Replace "trace" with "plot" throughout the listing and give back every line otherwise unchanged.

**GIVEN ENTRIES**
'''
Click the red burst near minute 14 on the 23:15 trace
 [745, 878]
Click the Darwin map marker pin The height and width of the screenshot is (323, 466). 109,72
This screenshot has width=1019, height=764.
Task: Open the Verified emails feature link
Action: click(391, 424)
'''
**EXERCISE ANSWER**
Click the red burst near minute 14 on the 23:15 plot
 [745, 878]
Click the Darwin map marker pin The height and width of the screenshot is (323, 466). 109,72
This screenshot has width=1019, height=764.
Task: Open the Verified emails feature link
Action: click(391, 424)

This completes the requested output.